**The data**
————————

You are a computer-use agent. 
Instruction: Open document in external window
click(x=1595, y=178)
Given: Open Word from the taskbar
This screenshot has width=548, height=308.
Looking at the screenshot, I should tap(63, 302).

————————

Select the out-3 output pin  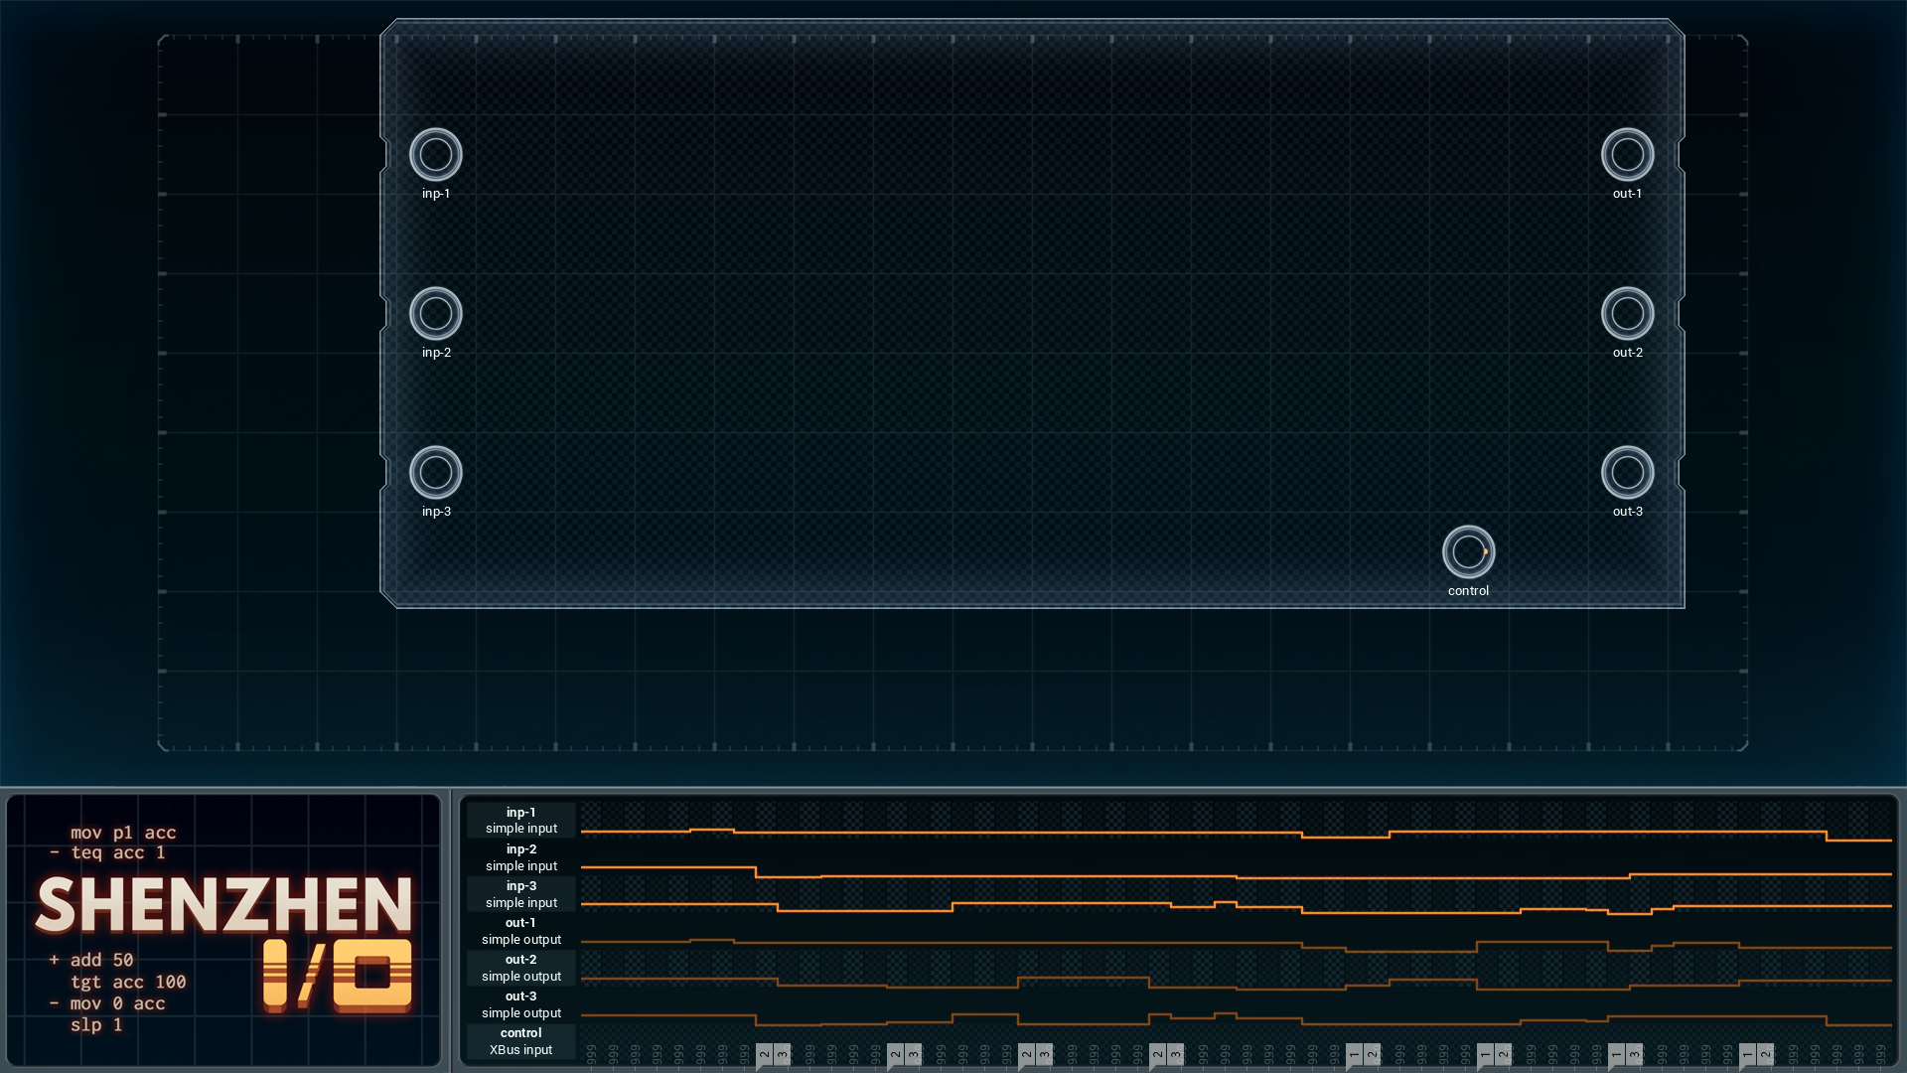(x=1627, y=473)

————————

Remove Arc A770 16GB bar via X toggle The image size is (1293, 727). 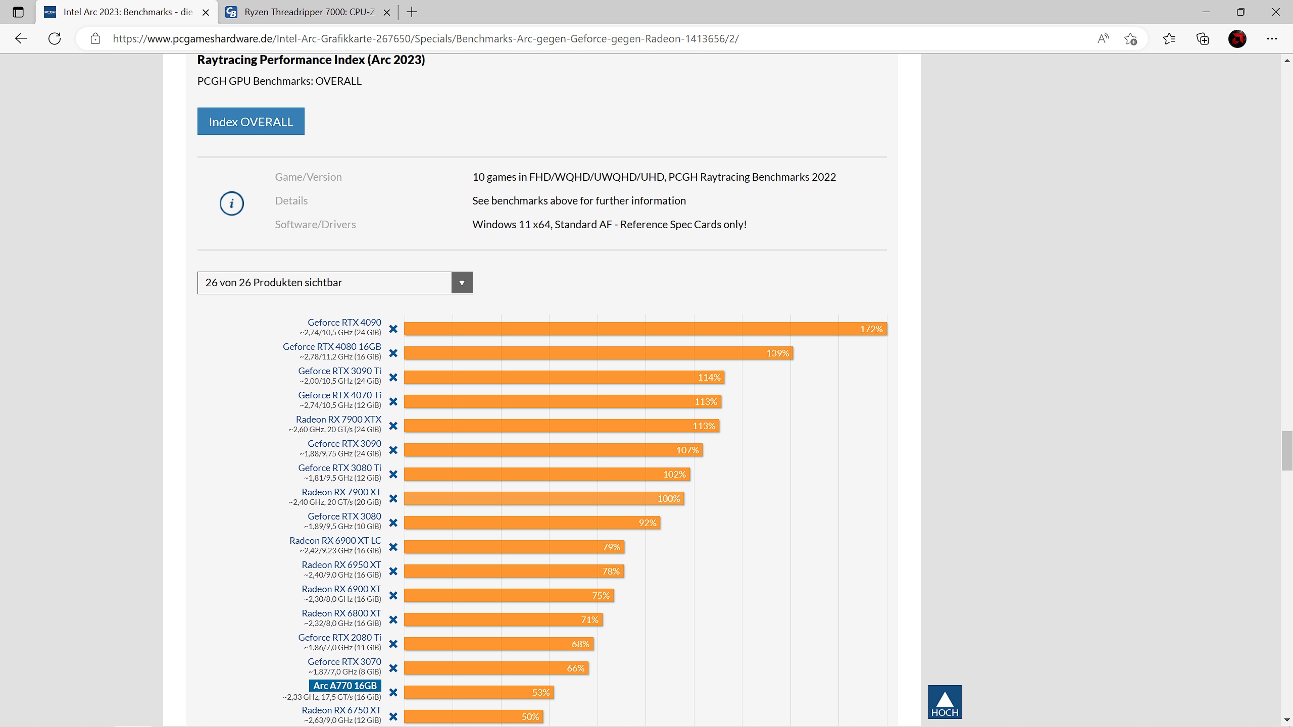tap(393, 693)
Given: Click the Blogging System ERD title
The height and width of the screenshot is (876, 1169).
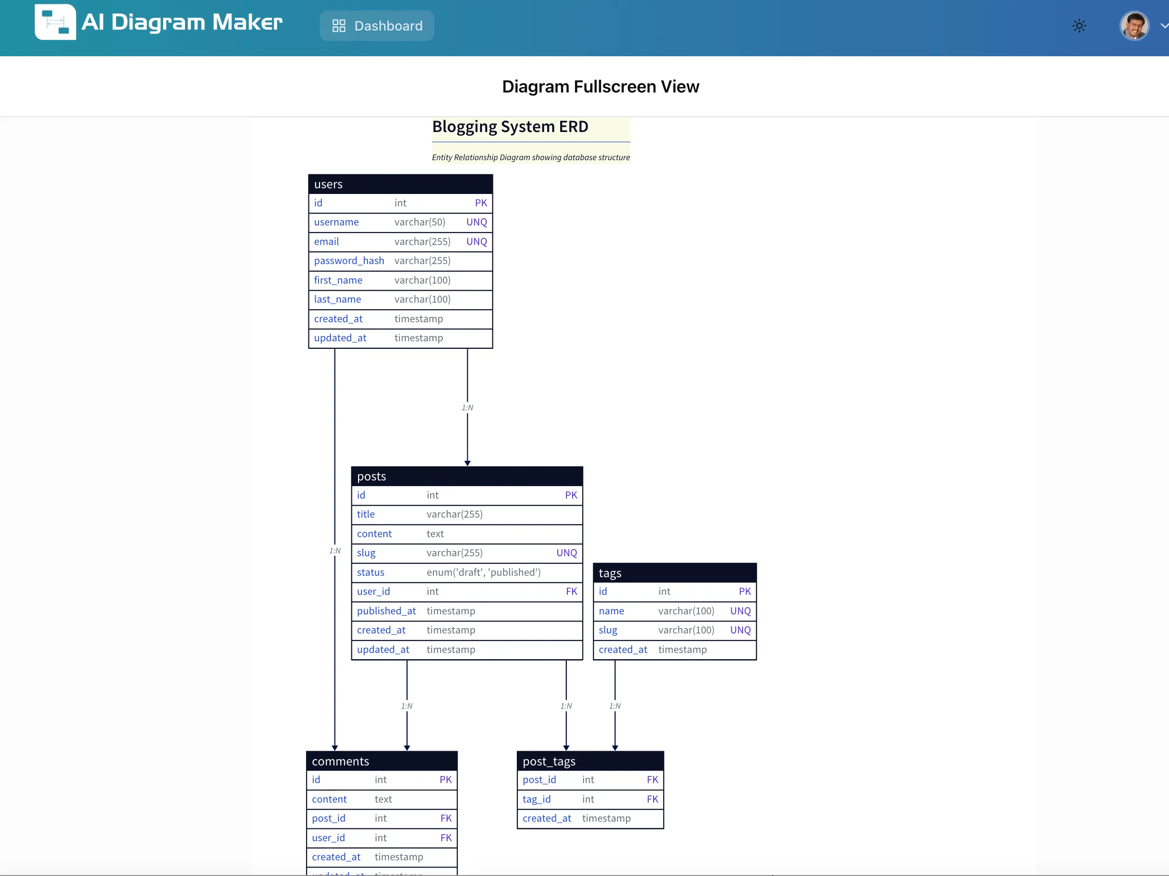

————————

**Assigned task**
The lines above starting at the one that contains "Given: Click the Blogging System ERD title" and ending at the one that contains "The height and" must be transcribed exactly, and no other lines may appear.

**Answer area**
Given: Click the Blogging System ERD title
The height and width of the screenshot is (876, 1169).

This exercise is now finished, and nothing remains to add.